____ Entries shown

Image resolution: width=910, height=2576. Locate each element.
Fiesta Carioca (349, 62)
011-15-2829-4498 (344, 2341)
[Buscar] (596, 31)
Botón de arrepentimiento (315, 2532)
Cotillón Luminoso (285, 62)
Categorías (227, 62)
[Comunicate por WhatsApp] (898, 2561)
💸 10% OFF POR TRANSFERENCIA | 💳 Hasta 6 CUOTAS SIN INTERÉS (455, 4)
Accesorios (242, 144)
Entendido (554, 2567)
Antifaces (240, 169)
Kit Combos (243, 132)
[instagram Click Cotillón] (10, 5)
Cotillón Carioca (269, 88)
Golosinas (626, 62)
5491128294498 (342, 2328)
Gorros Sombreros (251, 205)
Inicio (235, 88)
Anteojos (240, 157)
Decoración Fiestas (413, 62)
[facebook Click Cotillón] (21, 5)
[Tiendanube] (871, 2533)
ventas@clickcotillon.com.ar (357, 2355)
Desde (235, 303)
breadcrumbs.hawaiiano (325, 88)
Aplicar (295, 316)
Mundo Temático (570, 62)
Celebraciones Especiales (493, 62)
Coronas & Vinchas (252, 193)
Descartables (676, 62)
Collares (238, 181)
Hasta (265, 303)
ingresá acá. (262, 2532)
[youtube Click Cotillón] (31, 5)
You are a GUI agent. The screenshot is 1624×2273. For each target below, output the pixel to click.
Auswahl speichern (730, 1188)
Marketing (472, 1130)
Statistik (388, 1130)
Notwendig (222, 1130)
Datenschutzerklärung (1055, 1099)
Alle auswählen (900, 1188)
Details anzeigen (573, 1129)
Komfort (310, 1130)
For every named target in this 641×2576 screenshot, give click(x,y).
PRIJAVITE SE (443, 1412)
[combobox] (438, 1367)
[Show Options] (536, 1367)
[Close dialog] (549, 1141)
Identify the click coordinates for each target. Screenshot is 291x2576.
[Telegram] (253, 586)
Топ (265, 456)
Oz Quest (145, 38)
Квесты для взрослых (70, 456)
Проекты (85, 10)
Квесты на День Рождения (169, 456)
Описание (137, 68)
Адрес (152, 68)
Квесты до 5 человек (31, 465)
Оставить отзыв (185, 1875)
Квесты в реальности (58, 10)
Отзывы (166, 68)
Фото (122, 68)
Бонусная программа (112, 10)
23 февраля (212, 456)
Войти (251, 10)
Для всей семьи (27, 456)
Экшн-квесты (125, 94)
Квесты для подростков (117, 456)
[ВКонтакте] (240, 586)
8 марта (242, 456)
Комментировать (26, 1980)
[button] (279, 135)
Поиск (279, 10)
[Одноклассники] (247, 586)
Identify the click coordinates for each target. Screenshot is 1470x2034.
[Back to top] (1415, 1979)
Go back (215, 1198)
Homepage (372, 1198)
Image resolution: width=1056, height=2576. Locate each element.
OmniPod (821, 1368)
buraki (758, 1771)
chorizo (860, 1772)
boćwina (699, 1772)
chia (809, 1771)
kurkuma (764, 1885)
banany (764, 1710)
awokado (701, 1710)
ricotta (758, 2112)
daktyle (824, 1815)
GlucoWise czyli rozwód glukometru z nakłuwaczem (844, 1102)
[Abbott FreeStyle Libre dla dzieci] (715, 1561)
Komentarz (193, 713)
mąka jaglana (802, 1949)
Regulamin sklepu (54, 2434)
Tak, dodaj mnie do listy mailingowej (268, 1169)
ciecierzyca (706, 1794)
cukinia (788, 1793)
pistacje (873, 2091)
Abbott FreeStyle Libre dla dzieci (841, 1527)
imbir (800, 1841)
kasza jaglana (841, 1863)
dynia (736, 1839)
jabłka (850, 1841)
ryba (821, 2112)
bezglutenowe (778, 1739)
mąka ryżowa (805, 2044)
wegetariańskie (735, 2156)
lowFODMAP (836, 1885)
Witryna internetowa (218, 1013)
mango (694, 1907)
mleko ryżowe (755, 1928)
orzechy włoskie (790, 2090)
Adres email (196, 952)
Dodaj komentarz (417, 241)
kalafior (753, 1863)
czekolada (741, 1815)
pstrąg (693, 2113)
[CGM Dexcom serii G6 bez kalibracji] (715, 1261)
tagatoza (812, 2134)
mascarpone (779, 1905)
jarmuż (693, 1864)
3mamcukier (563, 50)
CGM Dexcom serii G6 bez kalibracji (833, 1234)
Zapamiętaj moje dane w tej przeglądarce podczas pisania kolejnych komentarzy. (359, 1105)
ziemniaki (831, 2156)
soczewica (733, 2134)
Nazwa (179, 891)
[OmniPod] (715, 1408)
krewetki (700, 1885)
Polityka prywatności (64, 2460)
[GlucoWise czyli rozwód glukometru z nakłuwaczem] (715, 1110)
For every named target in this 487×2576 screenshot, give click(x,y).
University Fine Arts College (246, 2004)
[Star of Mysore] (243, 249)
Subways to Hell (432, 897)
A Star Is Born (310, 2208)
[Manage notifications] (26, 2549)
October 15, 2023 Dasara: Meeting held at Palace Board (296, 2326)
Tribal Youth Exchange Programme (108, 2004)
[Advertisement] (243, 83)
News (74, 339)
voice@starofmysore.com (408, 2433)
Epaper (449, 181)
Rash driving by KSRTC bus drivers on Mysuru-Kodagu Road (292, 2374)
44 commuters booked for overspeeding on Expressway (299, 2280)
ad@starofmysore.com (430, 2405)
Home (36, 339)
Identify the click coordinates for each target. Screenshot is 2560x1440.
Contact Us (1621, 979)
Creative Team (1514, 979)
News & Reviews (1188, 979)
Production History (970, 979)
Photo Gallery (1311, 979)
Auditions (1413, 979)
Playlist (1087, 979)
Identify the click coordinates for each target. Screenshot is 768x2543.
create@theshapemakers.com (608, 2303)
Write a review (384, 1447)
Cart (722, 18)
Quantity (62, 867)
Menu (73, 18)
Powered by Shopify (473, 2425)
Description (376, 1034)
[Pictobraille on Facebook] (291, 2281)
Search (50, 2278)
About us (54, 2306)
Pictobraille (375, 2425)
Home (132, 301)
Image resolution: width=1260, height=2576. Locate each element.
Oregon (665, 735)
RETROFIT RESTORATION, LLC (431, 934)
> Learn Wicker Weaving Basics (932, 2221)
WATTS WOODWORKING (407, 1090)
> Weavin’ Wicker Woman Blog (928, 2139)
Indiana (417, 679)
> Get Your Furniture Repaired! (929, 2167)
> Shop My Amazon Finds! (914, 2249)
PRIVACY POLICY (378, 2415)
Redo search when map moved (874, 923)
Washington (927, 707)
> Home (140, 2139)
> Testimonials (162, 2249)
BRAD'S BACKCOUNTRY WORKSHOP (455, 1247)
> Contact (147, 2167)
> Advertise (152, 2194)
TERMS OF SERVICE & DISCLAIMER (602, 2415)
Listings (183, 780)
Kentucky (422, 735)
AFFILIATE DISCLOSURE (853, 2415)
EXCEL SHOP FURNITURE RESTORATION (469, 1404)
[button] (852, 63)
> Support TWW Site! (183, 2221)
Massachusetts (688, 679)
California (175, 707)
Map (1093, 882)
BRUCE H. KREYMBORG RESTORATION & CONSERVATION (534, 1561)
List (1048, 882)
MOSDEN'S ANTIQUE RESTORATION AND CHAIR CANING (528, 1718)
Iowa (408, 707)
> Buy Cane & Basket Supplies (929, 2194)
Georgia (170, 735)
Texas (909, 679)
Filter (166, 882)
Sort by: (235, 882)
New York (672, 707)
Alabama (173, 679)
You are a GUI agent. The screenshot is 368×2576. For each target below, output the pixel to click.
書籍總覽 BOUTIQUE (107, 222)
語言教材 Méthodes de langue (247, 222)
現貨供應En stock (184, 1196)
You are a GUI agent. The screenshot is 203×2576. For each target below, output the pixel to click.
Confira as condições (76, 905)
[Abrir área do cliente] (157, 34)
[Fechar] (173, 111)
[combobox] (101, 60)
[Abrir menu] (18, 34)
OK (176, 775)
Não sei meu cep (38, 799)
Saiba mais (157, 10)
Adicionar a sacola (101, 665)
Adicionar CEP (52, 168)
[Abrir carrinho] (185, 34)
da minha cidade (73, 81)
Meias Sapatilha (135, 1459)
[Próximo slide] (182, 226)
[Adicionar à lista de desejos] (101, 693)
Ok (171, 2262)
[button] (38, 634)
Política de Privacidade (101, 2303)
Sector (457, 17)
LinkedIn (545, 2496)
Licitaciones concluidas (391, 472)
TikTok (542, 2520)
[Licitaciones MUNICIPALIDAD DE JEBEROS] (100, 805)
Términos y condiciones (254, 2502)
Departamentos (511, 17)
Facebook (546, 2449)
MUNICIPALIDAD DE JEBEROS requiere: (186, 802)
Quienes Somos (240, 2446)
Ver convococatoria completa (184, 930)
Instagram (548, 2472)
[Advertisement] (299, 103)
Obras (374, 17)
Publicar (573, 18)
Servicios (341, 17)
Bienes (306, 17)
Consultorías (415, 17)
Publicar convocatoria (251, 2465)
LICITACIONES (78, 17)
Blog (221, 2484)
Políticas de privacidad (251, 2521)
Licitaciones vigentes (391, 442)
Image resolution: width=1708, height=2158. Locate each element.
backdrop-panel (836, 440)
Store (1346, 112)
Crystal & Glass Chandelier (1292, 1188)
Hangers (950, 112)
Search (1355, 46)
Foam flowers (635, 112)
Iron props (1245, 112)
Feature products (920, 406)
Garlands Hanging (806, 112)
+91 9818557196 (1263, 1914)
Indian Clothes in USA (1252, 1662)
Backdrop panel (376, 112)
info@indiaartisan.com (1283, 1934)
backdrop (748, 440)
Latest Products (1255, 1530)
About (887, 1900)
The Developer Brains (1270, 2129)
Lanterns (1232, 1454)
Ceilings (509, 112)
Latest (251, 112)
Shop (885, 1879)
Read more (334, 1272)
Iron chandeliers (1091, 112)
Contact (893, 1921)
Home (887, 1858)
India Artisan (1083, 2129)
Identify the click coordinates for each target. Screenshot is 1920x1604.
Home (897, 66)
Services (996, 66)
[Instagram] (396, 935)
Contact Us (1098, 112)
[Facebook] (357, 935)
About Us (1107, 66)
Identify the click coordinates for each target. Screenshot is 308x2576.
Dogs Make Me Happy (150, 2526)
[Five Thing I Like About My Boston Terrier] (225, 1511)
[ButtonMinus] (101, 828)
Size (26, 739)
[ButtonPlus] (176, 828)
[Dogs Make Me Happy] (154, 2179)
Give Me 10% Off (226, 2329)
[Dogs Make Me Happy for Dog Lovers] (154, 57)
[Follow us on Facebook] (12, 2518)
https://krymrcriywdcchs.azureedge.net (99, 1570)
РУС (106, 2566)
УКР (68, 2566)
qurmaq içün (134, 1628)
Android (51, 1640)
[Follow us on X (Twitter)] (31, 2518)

________

Required work: Each line that holds the word "output" should be extracted from the records.

Completed exercise:
You are a GUI agent. The screenshot is 1624×2273. For each target below, output the pixel to click.
You are a GUI agent. The screenshot is 368×2576. For each target below, output the pixel to click.
You are a GUI agent. The screenshot is 203×2576. For each target below, output the pixel to click.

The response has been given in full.